— WHAT YOU HAVE TO DO —
Scan the entries for lines with the word "click", then copy those lines.
Top of PROVIDED RECORDS
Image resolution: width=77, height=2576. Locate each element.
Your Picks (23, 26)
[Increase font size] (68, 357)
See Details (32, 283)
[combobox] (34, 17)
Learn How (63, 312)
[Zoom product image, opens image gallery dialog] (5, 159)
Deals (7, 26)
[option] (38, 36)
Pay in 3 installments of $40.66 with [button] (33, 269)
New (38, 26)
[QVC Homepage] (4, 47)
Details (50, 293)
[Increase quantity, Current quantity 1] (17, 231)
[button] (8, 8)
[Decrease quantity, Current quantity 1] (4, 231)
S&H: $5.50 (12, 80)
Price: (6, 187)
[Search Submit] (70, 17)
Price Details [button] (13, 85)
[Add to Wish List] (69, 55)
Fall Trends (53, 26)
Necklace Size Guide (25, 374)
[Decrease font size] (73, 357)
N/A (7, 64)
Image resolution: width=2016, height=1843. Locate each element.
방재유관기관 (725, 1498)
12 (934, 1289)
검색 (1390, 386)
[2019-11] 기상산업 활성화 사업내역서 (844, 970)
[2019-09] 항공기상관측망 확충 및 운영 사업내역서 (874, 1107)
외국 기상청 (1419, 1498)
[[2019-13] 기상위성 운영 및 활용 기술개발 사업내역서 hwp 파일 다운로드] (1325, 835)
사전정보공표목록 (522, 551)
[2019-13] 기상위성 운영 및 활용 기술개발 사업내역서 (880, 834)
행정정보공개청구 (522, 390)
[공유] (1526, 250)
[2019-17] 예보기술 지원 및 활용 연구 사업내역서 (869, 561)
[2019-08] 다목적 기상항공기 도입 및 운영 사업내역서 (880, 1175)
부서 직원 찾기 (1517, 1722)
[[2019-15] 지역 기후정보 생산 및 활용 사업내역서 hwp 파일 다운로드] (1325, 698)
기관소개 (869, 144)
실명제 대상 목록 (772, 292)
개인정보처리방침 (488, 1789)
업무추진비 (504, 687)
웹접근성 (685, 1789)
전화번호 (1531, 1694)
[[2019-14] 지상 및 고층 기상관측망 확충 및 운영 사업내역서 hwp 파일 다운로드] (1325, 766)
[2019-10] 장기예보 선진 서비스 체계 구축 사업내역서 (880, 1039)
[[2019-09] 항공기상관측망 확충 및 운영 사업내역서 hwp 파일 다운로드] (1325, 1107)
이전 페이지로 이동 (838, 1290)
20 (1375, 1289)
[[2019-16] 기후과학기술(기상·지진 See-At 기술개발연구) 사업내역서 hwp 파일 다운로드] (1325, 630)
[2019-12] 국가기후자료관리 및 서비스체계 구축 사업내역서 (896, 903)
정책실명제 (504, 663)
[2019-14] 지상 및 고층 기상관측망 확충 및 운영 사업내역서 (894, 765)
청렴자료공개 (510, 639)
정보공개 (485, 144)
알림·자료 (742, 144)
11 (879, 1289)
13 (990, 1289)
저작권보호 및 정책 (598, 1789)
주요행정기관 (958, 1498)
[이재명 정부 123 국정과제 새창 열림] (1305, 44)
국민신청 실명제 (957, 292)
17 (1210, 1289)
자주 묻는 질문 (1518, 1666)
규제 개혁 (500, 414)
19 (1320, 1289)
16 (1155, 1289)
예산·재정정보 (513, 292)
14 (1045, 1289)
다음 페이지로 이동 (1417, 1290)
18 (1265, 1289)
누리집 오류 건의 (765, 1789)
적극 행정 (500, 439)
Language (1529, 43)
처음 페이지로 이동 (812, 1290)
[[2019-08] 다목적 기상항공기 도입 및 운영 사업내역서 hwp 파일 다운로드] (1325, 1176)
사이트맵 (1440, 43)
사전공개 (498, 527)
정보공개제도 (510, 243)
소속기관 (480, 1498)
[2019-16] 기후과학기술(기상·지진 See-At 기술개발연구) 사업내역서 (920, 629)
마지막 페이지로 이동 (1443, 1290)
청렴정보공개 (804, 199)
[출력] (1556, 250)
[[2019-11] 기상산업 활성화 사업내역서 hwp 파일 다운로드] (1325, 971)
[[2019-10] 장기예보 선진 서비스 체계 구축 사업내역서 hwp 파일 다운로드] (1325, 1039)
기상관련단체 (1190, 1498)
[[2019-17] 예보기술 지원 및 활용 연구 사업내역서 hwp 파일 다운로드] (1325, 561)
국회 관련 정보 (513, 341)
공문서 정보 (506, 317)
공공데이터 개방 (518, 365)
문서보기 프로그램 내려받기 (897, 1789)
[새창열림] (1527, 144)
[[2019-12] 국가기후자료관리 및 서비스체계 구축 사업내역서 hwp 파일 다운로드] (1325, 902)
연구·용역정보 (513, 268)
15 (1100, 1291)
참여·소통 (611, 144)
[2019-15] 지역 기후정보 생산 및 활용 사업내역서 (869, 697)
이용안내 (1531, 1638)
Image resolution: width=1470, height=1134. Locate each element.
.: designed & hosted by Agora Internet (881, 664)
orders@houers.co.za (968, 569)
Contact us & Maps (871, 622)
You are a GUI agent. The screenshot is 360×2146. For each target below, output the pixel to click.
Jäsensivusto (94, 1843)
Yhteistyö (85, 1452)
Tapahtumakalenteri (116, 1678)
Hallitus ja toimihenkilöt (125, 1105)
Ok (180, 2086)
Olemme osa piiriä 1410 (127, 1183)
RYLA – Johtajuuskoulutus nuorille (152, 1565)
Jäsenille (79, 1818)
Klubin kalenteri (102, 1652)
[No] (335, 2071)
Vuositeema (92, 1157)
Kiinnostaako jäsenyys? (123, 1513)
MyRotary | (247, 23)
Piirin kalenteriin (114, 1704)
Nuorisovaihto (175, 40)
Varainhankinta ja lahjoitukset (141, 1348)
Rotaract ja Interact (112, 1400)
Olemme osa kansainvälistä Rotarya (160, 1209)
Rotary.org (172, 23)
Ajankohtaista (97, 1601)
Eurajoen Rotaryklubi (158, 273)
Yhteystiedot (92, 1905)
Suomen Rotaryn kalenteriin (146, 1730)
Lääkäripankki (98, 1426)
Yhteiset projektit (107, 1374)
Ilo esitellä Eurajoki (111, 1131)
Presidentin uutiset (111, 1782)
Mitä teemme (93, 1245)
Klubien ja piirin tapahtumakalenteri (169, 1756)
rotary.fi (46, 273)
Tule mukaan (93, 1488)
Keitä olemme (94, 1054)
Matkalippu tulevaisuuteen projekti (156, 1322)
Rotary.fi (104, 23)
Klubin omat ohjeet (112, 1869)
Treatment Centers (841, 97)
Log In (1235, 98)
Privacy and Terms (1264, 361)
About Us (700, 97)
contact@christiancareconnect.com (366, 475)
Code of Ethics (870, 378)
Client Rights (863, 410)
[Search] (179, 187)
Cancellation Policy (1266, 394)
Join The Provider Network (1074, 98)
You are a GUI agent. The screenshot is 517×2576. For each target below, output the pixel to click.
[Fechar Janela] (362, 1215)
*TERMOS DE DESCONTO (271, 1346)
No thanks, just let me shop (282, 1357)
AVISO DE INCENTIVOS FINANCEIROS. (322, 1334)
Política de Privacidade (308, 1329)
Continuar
Bottom of PROVIDED RECORDS
— SOLVED EXERCISE —
You are a GUI agent. The screenshot is 360×2146. For each target below, output the pixel to click.
You are a GUI agent. The screenshot is 517×2576. For each target below, output the pixel to click.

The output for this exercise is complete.